Tilak Ratnanather1, Lydia C. Wang1, Seung-Ho Bae1, Erin R. O’Neill2, Elad Sagi3, Daniel J. Tward1,4
1 Center for Imaging Science and Institute for Computational Medicine, Department of Biomedical Engineering, Johns Hopkins University, Baltimore, USA; 2 Department of Psychology, University of Minnesota, Minneapolis, USA; 3 Department of Otolaryngology, New York University School of Medicine, New York, USA; 4 Departments of Computational Medicine and Neurology, University of California Los Angeles, Los Angeles, USA
Background: While clinical speech tests assess the ability of people with hearing loss to hear with a hearing aid or cochlear implant, these tests usually examine speech perception at the word or sentence level. Because few tests analyze perceptual errors at the phoneme level, there is a need for an automated program to compute and visualize the accuracy of phonemes in response to speech tests.

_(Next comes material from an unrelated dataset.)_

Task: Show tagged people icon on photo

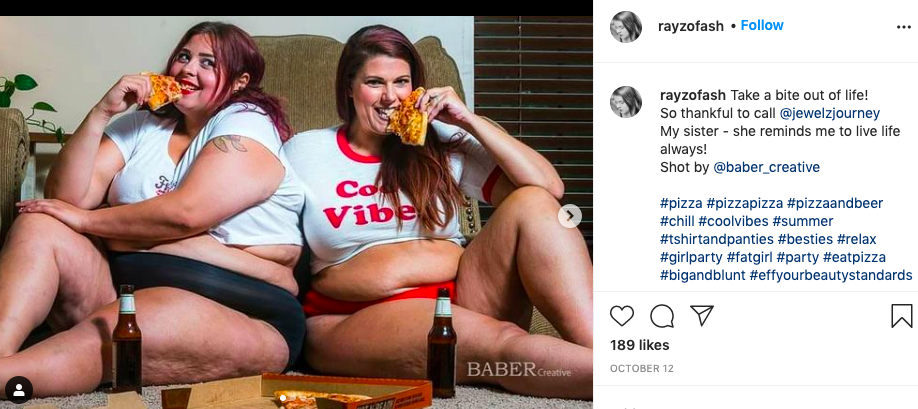Action: coord(19,390)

Method: Stimulus-response pairs are read in by the program to obtain phonetic representations from a digital pronouncing dictionary. Global alignment between response and stimulus phonemes is achieved through the use of a Levenshtein Minimum Edit Distance algorithm with costs for insertion, omission and substitutions. Accuracies for each phoneme are based on a modified F-score, which are then averaged and visualized with respect to place and manner (consonants) or height (vowels). Confusion matrices of stimulus-response phoneme pairs undergo information transfer analysis based on ten prescribed phonological features, from which a histogram of the relative information transfer for the features is shown as a phonemegram.
Results: The program was applied to one dataset, where stimulus-response sentence pairs from 6 volunteers (each with varying degrees of hearing loss) were analyzed. 4 volunteers listened to sentences from a mobile auditory training app while 2 listened to sentences from a clinical speech test. Stimulus-response word pairs from 3 word lists were also analyzed. In all cases, visualization of phoneme accuracy was obtained in real-time.
Conclusion: It is possible to automate the alignment of phonemes from stimulus-response pairs from speech tests in real-time, which then makes it easier to visualize the accuracy of responses via phonetic features. Such visualization of phoneme alignment and accuracy could aid speech language pathologists and audiologists either in person or virtually.